At approximately 11 a.m. today, Saturday, Vitol ceased operations at its propane facility, forcing WAPA to shut down its most efficient propane-fueled generators, and only use much more expensive No. 2 oil on its older, less efficient generators.
WAPA officials have said the utility does not have revenues to pay the higher fuel costs and will not be able to sustain electrical generation without an immediate infusion of cash.
Following the two-and-half-hour meeting held by video-conference between Bryan, Lieutenant Governor Tregenza Roach, senators and Larry Kupfer, WAPA Chief Executive Officer, senators agreed they would consider meeting in Special Session next week to appropriate $3 to $4 million to meet the utility’s immediate shortfall to begin the resupply of propane gas.

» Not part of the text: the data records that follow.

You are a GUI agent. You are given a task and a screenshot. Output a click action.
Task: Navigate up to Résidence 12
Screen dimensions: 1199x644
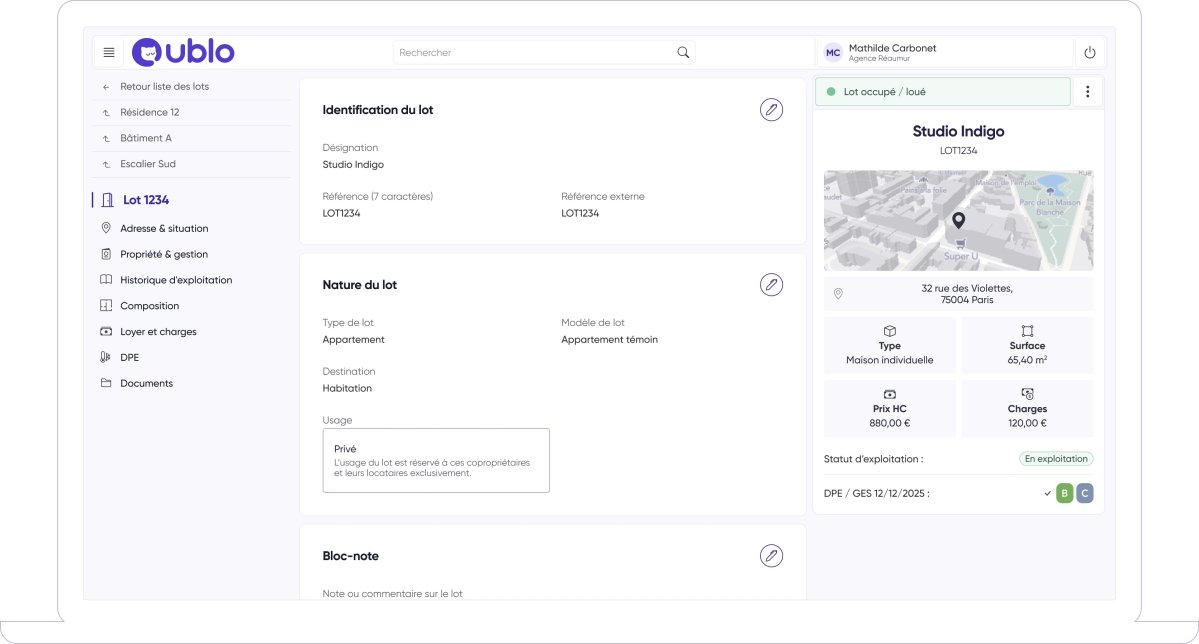click(x=149, y=113)
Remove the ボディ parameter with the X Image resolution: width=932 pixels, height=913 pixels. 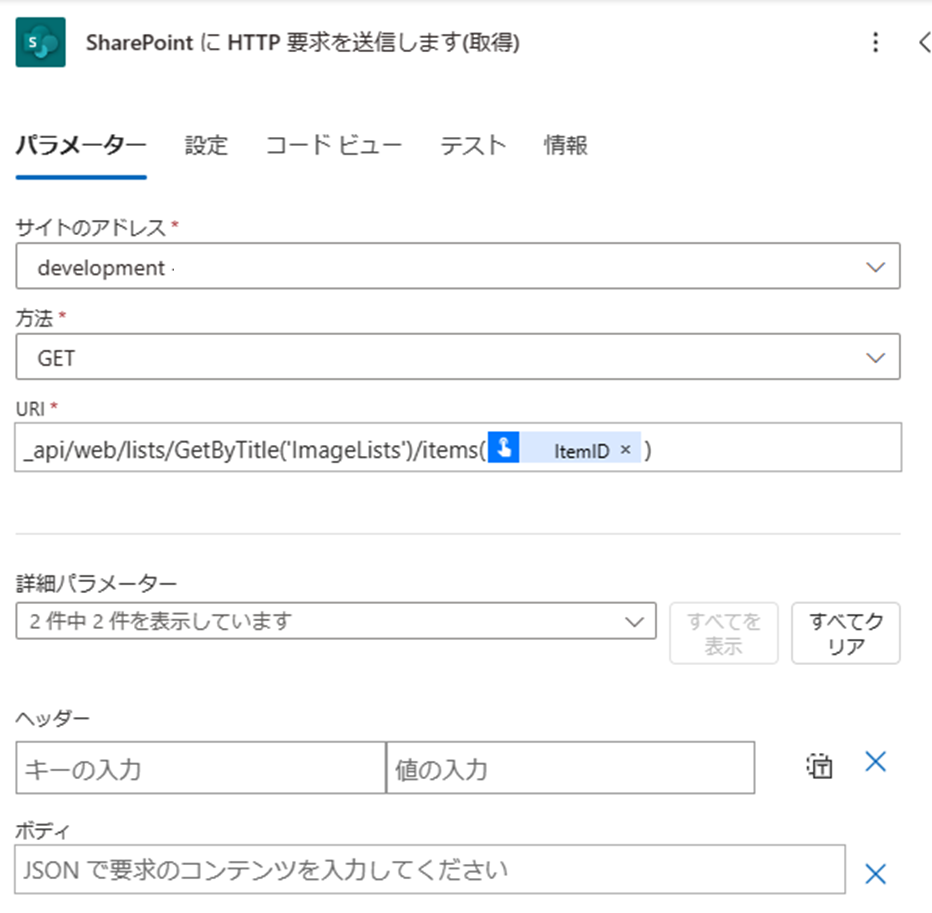[875, 874]
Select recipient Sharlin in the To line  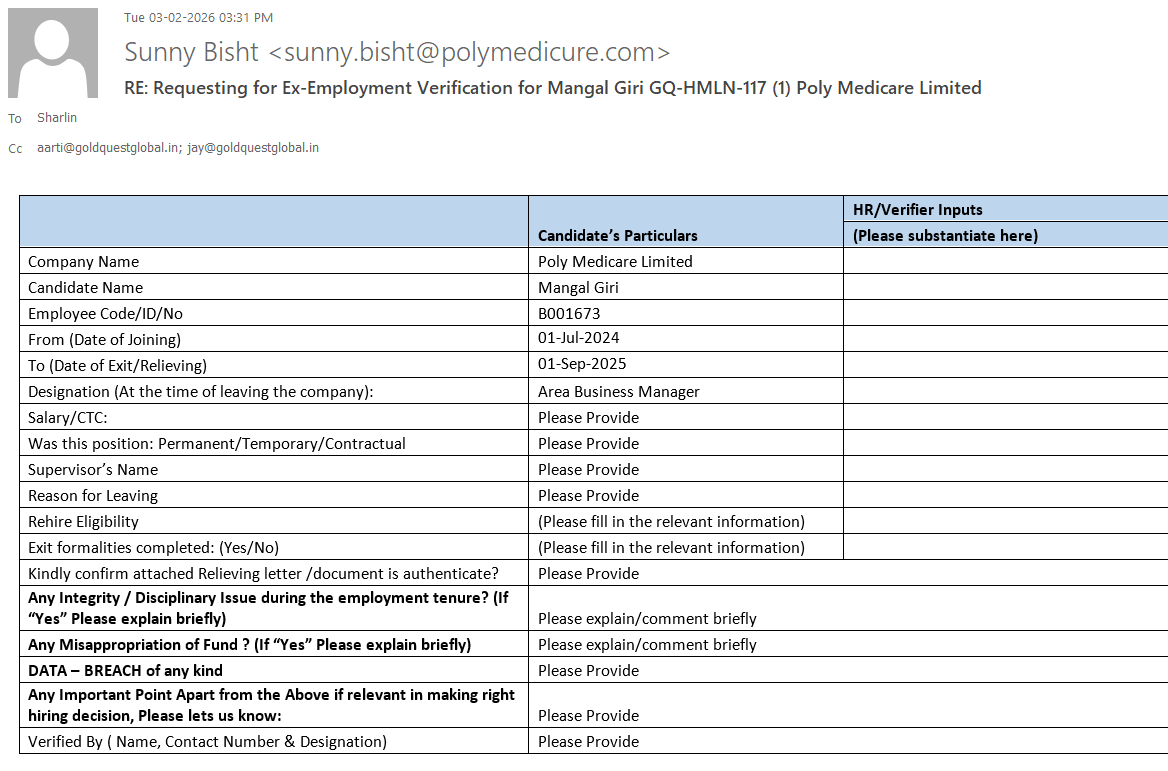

“We do have a real crisis,” Bryan admitted. “A few hours ago, we switched over to diesel fuel, which puts us in a precarious situation. The most immediate need right now is for relief to the authority.”
Bryan also requested that the lawmakers work alongside his Administration to develop a long-term solution to addressing WAPA’s mounting debt, which includes supporting a base rate increase.
The central government has already been making payments to assist WAPA with its liquidity issues. But that assistance is not sustainable, Bryan said.
Senators agreed to work with the Administration on a long-term solution, which includes possibly developing legislation to ensure the funds generated from the base rate increase are used for its intended purpose. Senators are also asking that WAPA be fully transparent about how funds from previous rate increases to pay Vitol have been used, and work to improve its billing practices.
Senate President Novelle Francis, Jr. told St. Croix Avis reporter Lasiba Knight after the press conference that the Legislature would not be willing to agree to the money for WAPA in the “short term” without reasonable assurances that it would be spent appropriately.
WAPA pledged to make a greater effort to resolve its billing discrepancies, which has created a lot of anxiety in the community.
“We agreed to work together to hold WAPA accountable to the people, Bryan said. “Many questions have been posed that need to be answered. Our intent is to create a solution that is well-thought-out and holds WAPA accountable. Our goal, always, is to have a more reliable and affordable power grid.”
He also asked that WAPA to begin implementing measures as a “show of good faith.”
Bryan, senators, and WAPA officials will meet again on Monday to continue discussions.
Vitol is a private company founded in Rotterdam, Sweden in 1966.